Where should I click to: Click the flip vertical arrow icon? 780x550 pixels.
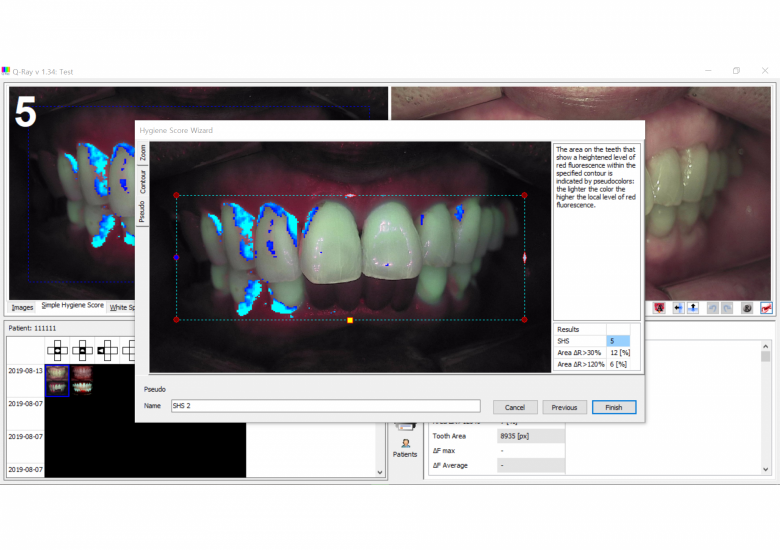(x=693, y=308)
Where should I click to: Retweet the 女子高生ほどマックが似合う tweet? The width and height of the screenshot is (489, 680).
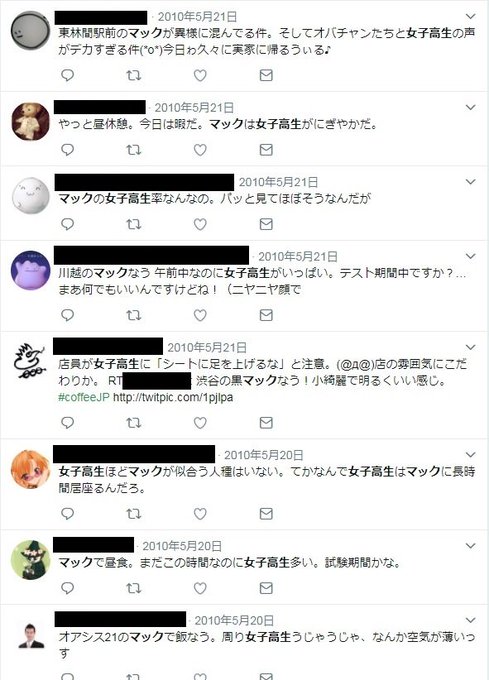click(x=134, y=514)
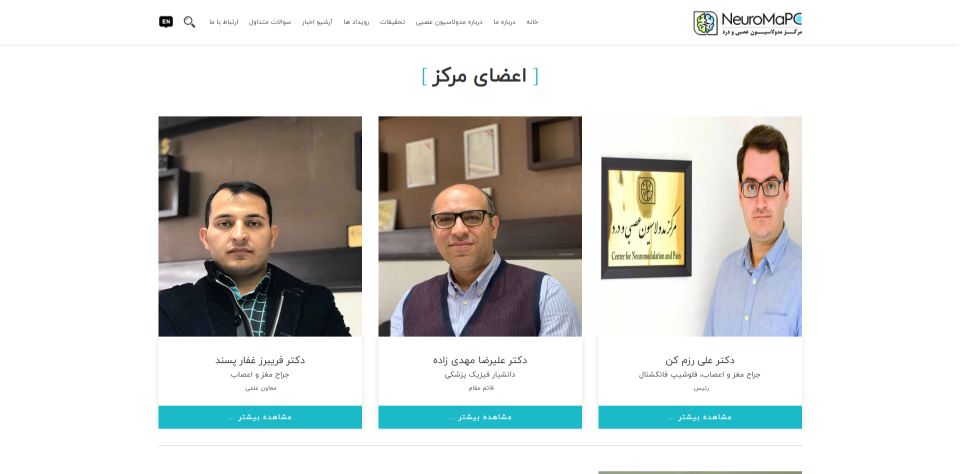Click the NeuroMaPC brain logo
Image resolution: width=960 pixels, height=474 pixels.
coord(748,23)
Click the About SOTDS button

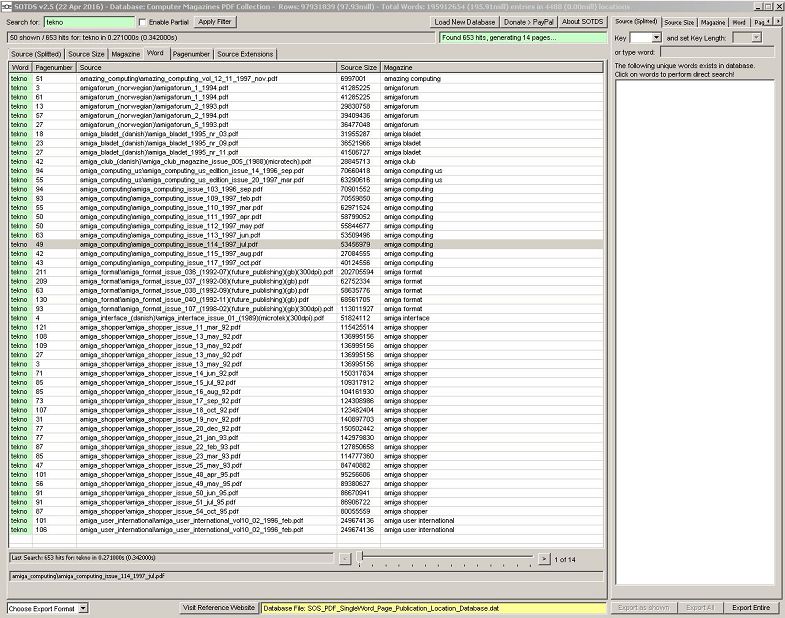click(x=581, y=21)
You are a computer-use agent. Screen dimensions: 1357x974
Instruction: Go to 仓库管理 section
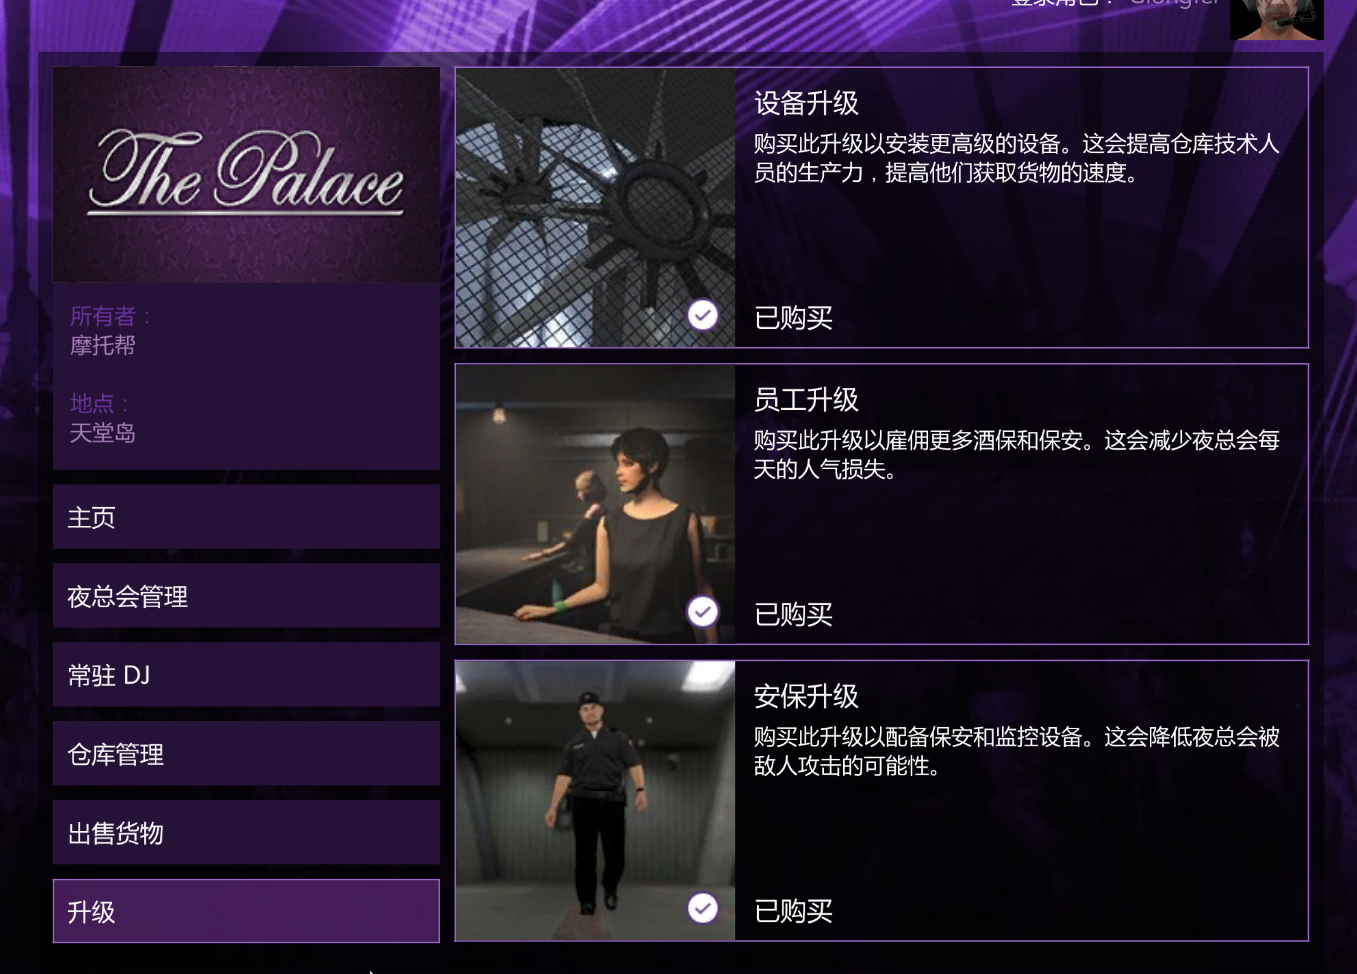click(246, 754)

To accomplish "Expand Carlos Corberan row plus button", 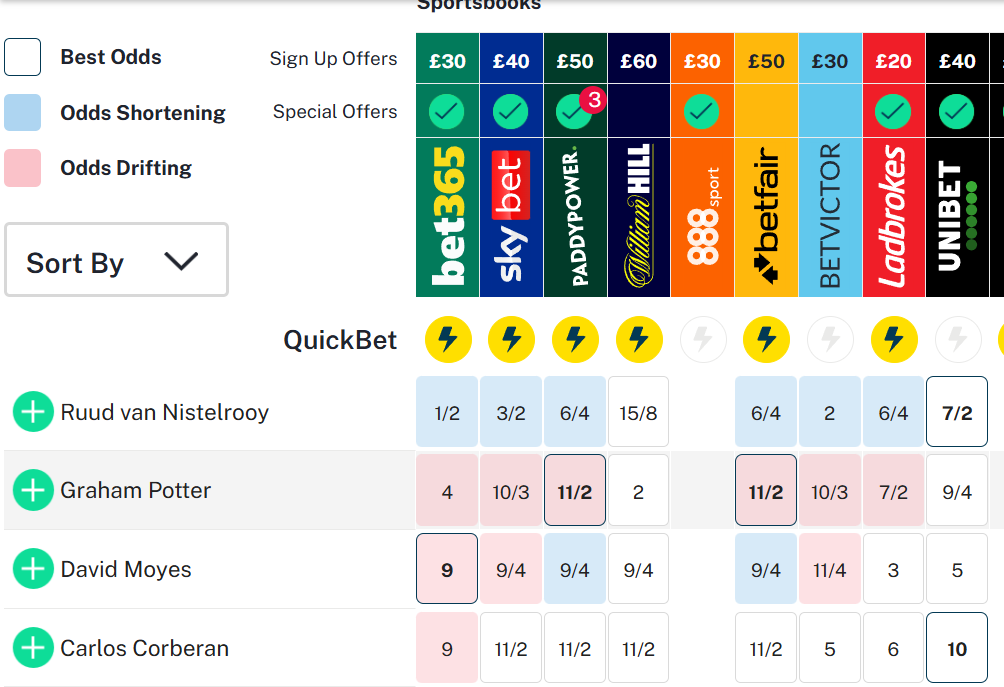I will pos(33,647).
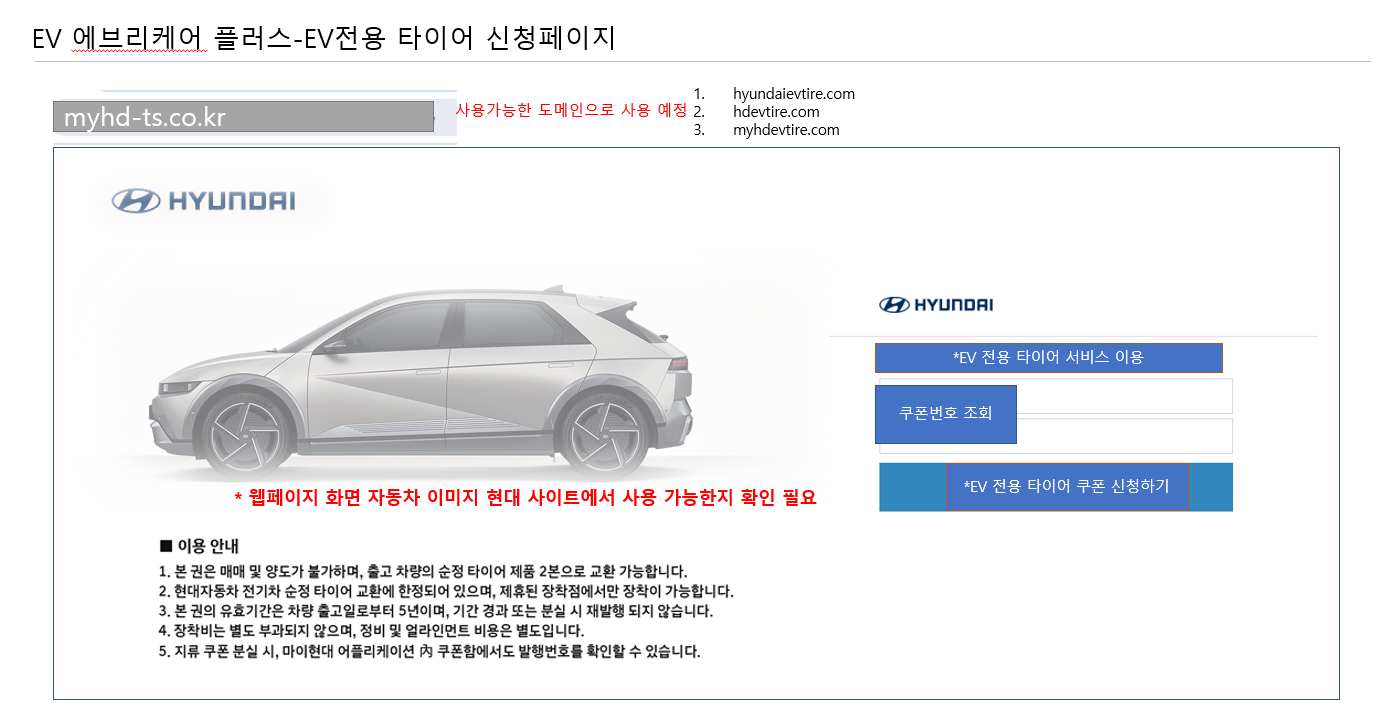1400x722 pixels.
Task: Click the myhd-ts.co.kr address box
Action: (x=243, y=117)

-=-=-

Exercise prompt:
Copy only the part of the records that runs from the first line to the line with "You are a computer-use", ends included, leaving pictures out.

Solution:
Where should I click to: Click the flip vertical arrow icon? 780x550 pixels.
(x=693, y=308)
Where should I click to: Retweet the 女子高生ほどマックが似合う tweet? The width and height of the screenshot is (489, 680).
click(x=134, y=514)
Click the NeuroMaPC brain logo
Image resolution: width=960 pixels, height=474 pixels.
coord(748,23)
Click the About SOTDS button

click(x=581, y=21)
You are a computer-use agent. Screen dimensions: 1357x974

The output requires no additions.